§ What is being asked
Copy exactly, and only, the lines from the line containing "Open the Location entry in microG settings" through the last line of the records below, both included, and leave out any pictures.

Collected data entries
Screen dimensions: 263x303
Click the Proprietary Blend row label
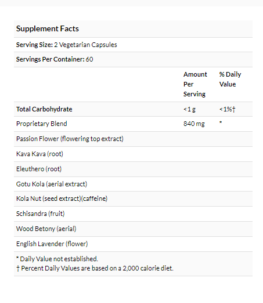point(42,124)
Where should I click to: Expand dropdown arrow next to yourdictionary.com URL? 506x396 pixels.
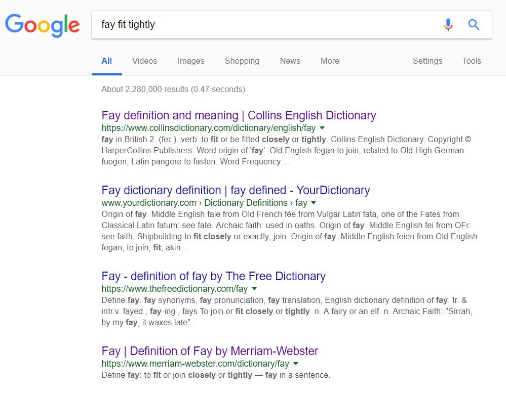[314, 203]
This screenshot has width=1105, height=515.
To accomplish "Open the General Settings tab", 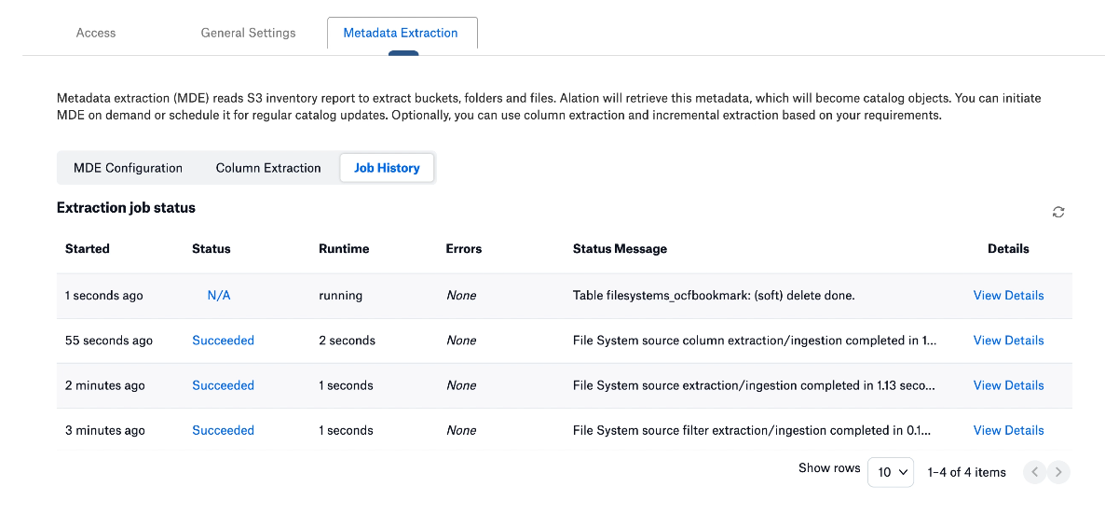I will point(248,33).
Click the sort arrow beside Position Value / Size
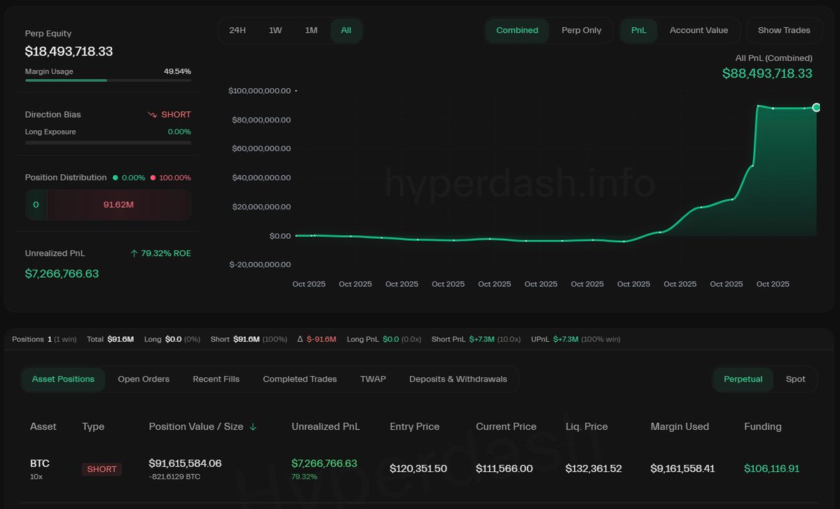The width and height of the screenshot is (840, 509). (x=253, y=427)
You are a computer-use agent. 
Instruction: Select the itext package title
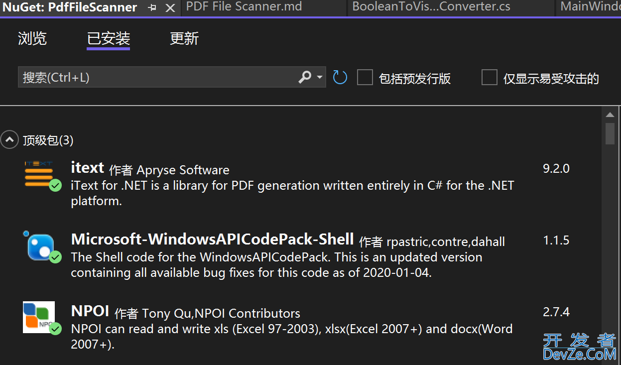88,168
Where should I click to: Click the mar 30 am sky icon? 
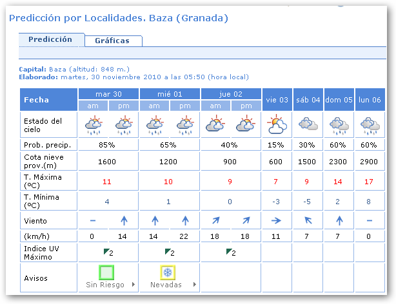[x=94, y=124]
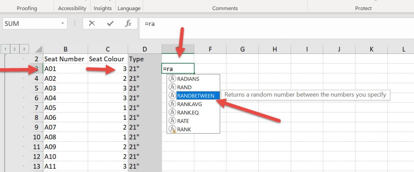Click the Enter checkmark formula bar icon
The image size is (414, 172).
[110, 23]
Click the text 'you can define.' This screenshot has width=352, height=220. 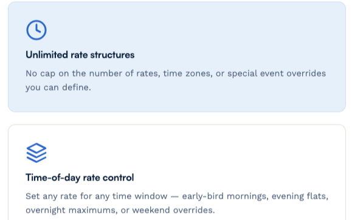[x=58, y=88]
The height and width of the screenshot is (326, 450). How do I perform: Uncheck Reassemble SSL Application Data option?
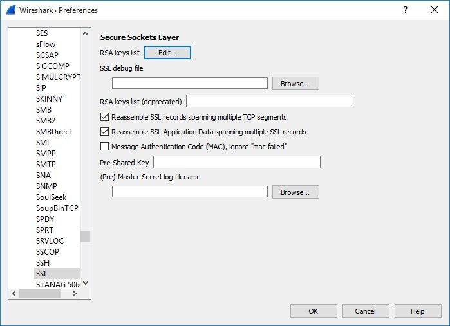point(104,132)
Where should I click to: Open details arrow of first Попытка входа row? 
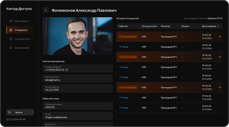(219, 37)
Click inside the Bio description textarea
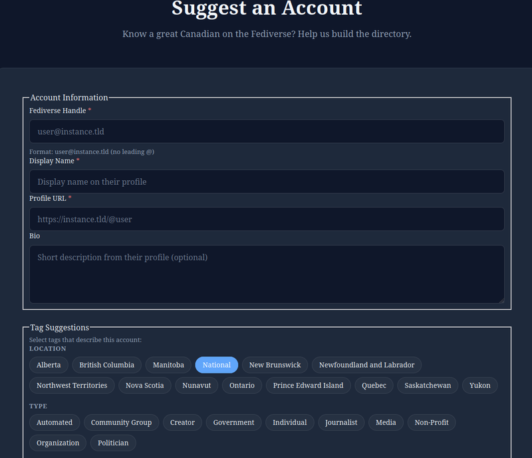The width and height of the screenshot is (532, 458). coord(266,273)
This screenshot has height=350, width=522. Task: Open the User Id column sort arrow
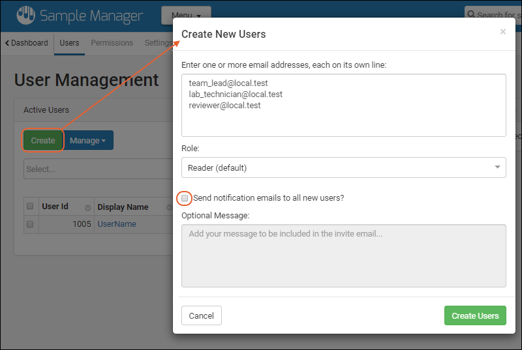point(87,207)
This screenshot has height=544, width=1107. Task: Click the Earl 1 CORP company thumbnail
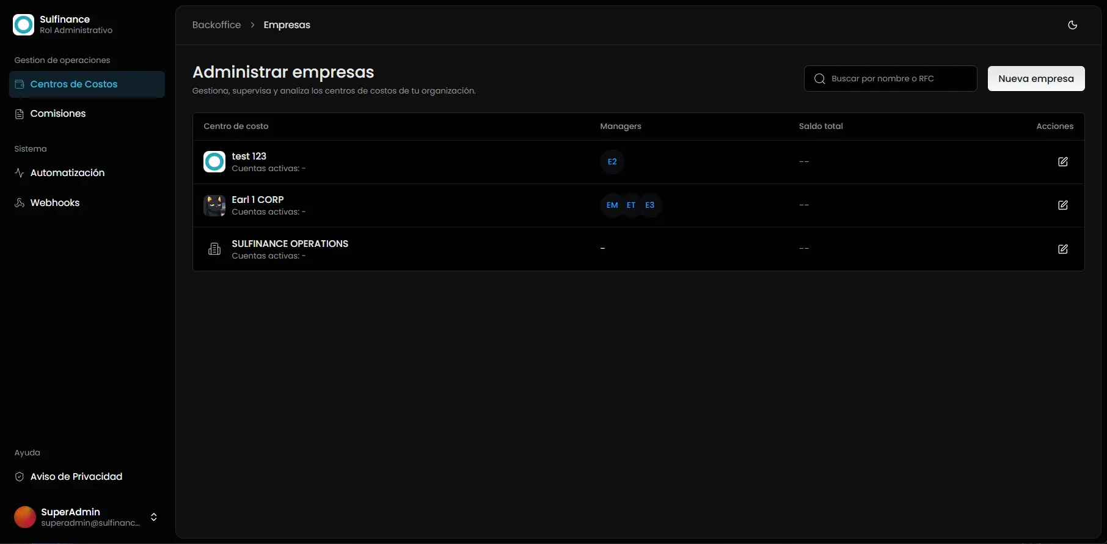click(x=214, y=205)
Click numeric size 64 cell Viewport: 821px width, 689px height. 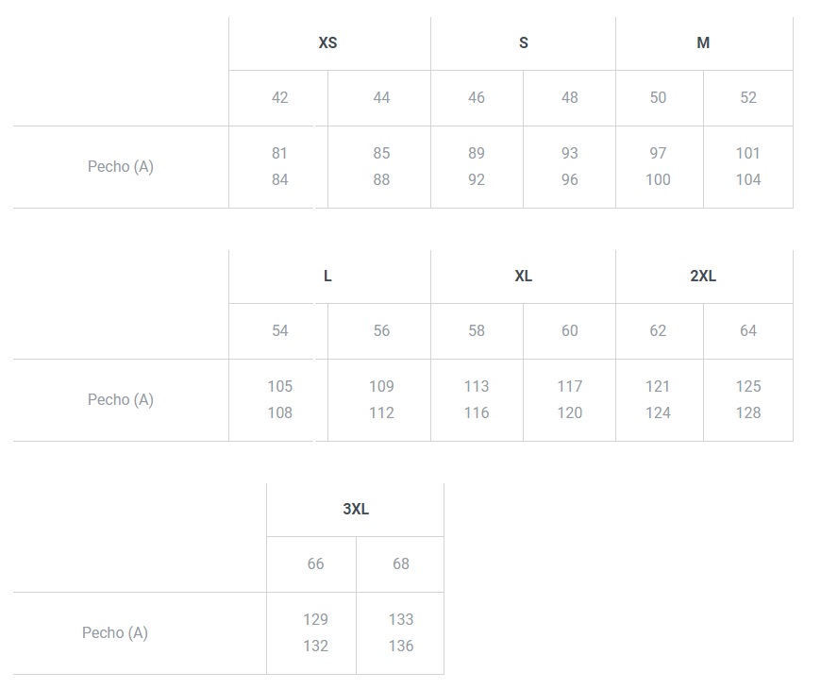coord(748,330)
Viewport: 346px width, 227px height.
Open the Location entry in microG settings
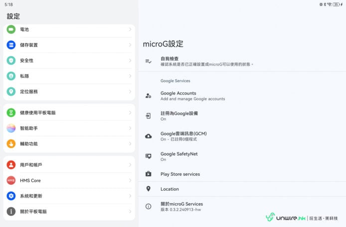(170, 189)
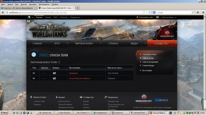Expand the СООБЩЕСТВО menu dropdown arrow
The height and width of the screenshot is (115, 206).
click(x=176, y=43)
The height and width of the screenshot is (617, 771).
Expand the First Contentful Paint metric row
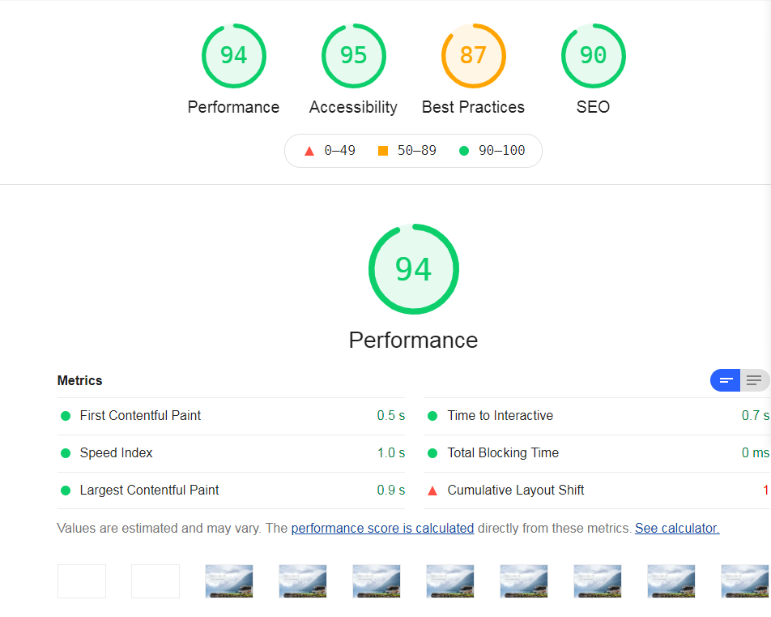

§ Solved problem
Open the Location entry in microG settings
(170, 189)
Expand the СООБЩЕСТВО menu dropdown arrow
The height and width of the screenshot is (115, 206).
click(x=176, y=43)
The height and width of the screenshot is (617, 771).
Expand the First Contentful Paint metric row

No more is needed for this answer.